The original ExaHyPE project (and therefore code) received funding from the European Union’s Horizon 2020 research and innovation programme under grant agreement No 671698 (project ExaHyPE). After the project has successfully completed, we decided to completely rewrite, clean up and improve the code base. We decided to write ExaHyPE 2. ExaHyPE 2 is now completely integrated into its AMR baseline Peano 4 (which is a complete rewrite, too, where we also learned from the original ExaHyPE project), and it is shipped as part of this code/repository as a toolbox or extension. Download Peano and you get ExaHyPE 2. Peano’s guidebook documents how to use the engine, Peano’s license also holds for ExaHyPE 2, and Peano’s repository and Slack structure provide the infrastructure for ExaHyPE.
ExaHyPE today is one of ten pilot codes targeted by the ChEESE Centre of Excellence in Solid Earth funded via the European Union’s Horizon 2020 research and innovation programme under grant agreement No 823844. Its core development in the UK is heavily supported by the UK’s exascale programme ExCALIBUR, and further support is provided via smaller national grants in both Germany and the UK.
Please consult the project pages to the right for some examples for ongoing projects around ExaHyPE.
Legacy code base
ExaHyPE 2 continues to be is hosted at the gitlab of the Leibniz Supercomputing Centre.
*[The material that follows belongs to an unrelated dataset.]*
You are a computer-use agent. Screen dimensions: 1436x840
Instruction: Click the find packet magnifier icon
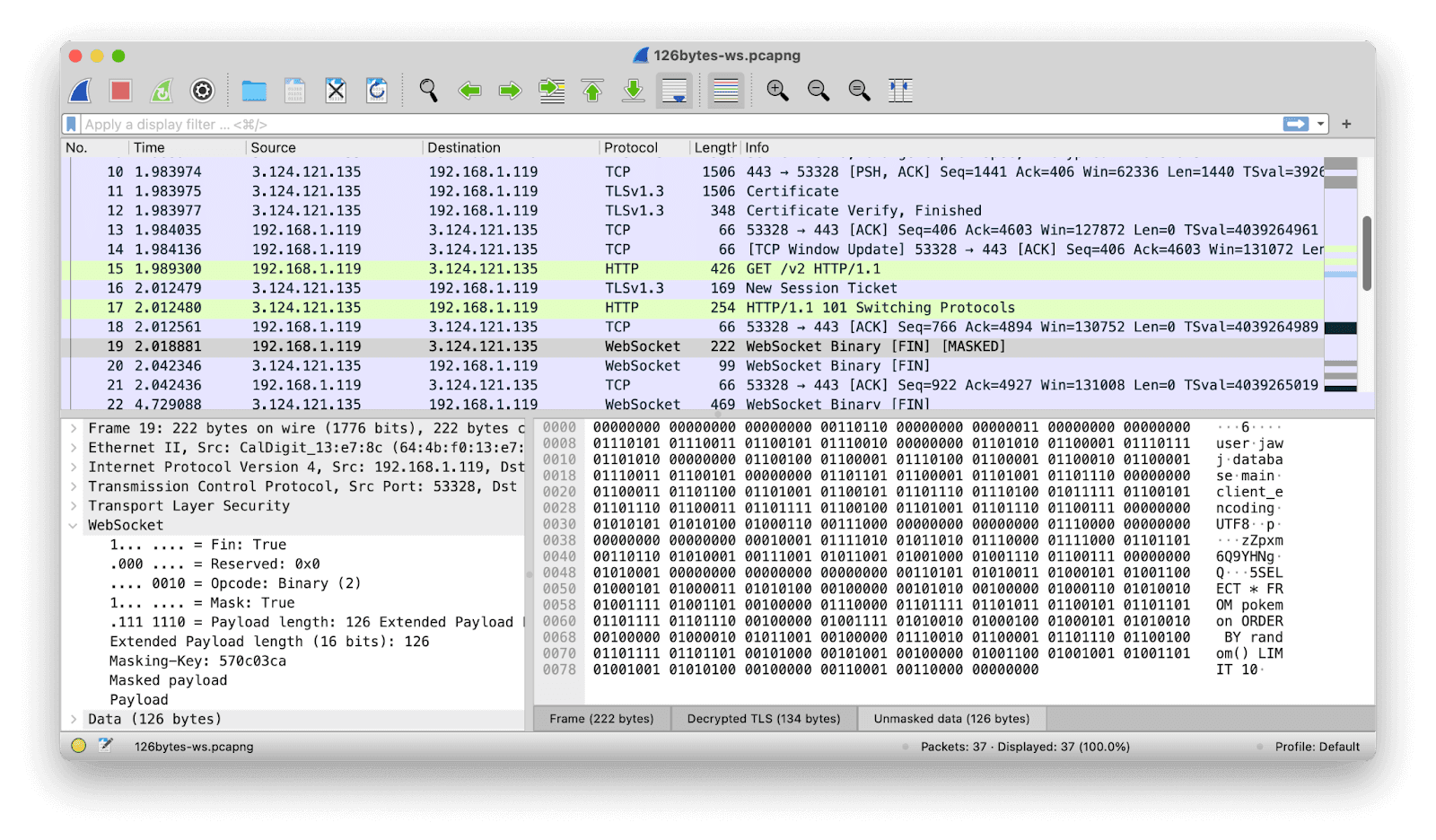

The official project website continues to be exahype.eu, while we make the URL exahype.org point to the new developments, i.e. this page. You find “historic” information about the first generation of ExaHyPE at the eu address. The git repository remains available for download, though very few people still improve the code base due to the rewrite and integration into Peano 4.
For details on the engine, see our article ExaHyPE: An engine for parallel dynamically adaptive simulations of wave problems (Comp. Phys. Comm. 254, 2020).
If you prefer a more computer science-focused explanation of the rationale and design decisions behind ExaHyPE and ExaHyPE 2, which they inherit directly from their AMR code base Peano, please read the ACM TOMS paper (ACM TOMS 45 (2), 2019).